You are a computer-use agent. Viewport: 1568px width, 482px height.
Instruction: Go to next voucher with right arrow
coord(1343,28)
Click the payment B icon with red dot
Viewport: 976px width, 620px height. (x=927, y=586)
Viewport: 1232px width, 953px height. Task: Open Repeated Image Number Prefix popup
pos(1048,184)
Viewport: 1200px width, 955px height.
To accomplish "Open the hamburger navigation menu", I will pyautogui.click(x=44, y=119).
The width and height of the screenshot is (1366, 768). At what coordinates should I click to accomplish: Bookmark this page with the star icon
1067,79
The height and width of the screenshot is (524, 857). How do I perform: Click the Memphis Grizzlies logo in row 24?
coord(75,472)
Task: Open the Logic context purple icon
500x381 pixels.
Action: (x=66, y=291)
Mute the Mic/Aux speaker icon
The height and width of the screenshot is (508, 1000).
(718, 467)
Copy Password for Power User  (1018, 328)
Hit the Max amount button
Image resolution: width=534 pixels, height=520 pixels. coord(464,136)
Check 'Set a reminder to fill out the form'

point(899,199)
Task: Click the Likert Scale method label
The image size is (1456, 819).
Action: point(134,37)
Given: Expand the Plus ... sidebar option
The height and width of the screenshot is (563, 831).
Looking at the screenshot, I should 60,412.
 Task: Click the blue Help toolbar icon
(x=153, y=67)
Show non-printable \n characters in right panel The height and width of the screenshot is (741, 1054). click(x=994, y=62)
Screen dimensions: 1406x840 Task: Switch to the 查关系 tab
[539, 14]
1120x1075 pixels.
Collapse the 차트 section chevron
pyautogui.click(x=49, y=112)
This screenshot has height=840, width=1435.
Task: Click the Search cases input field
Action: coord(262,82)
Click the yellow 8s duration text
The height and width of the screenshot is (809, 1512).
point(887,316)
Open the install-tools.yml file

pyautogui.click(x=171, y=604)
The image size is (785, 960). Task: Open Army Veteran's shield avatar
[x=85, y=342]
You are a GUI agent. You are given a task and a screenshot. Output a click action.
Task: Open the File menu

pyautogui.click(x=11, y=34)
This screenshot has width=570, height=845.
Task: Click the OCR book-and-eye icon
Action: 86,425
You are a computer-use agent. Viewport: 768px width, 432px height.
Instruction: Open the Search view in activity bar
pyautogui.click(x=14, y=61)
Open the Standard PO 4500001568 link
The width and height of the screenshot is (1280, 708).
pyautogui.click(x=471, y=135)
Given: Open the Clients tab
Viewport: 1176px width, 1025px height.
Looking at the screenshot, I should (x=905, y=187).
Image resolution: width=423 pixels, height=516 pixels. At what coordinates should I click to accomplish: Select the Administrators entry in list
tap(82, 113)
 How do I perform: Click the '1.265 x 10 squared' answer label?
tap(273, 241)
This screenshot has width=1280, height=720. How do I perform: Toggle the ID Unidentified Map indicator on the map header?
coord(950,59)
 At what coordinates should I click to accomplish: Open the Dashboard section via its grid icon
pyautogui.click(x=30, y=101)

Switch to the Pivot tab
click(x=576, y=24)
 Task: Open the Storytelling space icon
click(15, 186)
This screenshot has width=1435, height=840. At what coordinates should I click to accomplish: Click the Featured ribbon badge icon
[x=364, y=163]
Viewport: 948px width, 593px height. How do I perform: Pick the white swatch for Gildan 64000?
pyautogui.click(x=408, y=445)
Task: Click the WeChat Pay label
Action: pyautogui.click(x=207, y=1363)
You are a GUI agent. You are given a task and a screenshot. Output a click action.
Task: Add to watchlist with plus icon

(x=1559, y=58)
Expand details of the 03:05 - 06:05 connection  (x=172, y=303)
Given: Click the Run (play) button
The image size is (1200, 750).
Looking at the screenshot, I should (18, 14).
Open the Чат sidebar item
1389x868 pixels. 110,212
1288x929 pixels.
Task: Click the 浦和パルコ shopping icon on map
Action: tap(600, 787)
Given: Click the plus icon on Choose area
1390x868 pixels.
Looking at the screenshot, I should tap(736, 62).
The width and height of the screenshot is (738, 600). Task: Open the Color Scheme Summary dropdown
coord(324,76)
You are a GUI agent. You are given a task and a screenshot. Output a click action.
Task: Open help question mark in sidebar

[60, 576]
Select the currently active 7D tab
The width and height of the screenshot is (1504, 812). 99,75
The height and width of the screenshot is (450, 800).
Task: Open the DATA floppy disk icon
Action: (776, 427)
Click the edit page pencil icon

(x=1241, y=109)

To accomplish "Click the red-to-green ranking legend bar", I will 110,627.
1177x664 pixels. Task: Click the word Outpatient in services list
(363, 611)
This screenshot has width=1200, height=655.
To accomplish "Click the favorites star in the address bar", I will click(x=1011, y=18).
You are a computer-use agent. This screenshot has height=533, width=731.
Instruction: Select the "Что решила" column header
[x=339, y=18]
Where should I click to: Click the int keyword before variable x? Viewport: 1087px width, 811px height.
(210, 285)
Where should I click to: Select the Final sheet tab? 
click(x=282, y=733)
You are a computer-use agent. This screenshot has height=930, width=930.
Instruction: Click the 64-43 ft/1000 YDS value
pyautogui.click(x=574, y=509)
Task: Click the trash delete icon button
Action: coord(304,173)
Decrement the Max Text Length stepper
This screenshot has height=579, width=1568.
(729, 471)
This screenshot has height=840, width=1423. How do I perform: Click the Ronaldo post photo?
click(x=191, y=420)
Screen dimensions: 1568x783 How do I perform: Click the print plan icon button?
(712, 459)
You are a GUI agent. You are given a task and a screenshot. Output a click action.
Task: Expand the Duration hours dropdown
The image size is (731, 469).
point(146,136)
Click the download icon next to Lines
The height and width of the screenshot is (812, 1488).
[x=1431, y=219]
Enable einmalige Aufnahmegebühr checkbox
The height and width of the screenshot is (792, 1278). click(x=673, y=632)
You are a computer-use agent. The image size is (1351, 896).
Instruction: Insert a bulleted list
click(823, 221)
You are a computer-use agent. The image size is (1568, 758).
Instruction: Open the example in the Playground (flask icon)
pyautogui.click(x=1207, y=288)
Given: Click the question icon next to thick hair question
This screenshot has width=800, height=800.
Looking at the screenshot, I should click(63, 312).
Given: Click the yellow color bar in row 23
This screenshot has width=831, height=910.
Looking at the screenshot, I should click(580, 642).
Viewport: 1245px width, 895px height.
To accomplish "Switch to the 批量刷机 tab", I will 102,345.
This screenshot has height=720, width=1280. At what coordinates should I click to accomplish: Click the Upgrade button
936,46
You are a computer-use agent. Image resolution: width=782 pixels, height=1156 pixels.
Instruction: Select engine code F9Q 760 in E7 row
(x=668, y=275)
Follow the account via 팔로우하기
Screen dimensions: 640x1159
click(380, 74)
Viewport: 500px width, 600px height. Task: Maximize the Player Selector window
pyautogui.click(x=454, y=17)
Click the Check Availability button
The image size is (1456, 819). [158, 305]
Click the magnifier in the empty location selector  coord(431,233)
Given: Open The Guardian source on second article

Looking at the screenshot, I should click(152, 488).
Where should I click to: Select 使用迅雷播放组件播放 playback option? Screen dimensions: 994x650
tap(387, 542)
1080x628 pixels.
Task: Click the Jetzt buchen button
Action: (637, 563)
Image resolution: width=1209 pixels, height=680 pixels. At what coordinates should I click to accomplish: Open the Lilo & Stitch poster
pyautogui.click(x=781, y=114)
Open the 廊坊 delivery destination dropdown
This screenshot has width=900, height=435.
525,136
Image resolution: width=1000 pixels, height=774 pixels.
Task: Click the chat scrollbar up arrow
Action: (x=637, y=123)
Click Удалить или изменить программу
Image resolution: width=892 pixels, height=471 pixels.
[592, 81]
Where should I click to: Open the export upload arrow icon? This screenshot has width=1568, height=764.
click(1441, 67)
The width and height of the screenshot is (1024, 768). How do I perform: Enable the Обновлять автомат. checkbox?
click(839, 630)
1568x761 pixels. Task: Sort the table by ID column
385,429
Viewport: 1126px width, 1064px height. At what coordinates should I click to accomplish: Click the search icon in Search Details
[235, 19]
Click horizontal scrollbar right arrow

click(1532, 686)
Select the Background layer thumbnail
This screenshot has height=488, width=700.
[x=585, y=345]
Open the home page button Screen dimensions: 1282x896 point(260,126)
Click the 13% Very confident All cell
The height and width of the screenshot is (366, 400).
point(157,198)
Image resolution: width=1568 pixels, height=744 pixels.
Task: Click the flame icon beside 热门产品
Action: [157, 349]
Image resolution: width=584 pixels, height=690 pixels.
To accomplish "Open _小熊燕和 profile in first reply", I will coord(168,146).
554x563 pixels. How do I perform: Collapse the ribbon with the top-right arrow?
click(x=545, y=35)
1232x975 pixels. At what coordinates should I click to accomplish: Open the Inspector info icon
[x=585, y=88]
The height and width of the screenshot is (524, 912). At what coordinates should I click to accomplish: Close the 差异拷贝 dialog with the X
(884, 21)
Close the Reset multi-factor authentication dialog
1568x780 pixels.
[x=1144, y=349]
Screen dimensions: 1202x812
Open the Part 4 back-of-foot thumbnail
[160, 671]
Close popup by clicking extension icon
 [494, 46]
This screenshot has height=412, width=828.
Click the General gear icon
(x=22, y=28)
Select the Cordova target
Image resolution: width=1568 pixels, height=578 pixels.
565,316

══════════════════════════════

Transcribe the items starting with the line that contains "Where should I click to: Open" and going on through the line that contains "I will coord(168,146).", both included.

Where should I click to: Open the export upload arrow icon? This screenshot has width=1568, height=764.
click(1441, 67)
The width and height of the screenshot is (1024, 768). How do I perform: Enable the Обновлять автомат. checkbox?
click(839, 630)
1568x761 pixels. Task: Sort the table by ID column
385,429
Viewport: 1126px width, 1064px height. At what coordinates should I click to accomplish: Click the search icon in Search Details
[235, 19]
Click horizontal scrollbar right arrow

click(1532, 686)
Select the Background layer thumbnail
This screenshot has height=488, width=700.
[x=585, y=345]
Open the home page button Screen dimensions: 1282x896 point(260,126)
Click the 13% Very confident All cell
The height and width of the screenshot is (366, 400).
point(157,198)
Image resolution: width=1568 pixels, height=744 pixels.
Task: Click the flame icon beside 热门产品
Action: [157, 349]
Image resolution: width=584 pixels, height=690 pixels.
To accomplish "Open _小熊燕和 profile in first reply", I will coord(168,146).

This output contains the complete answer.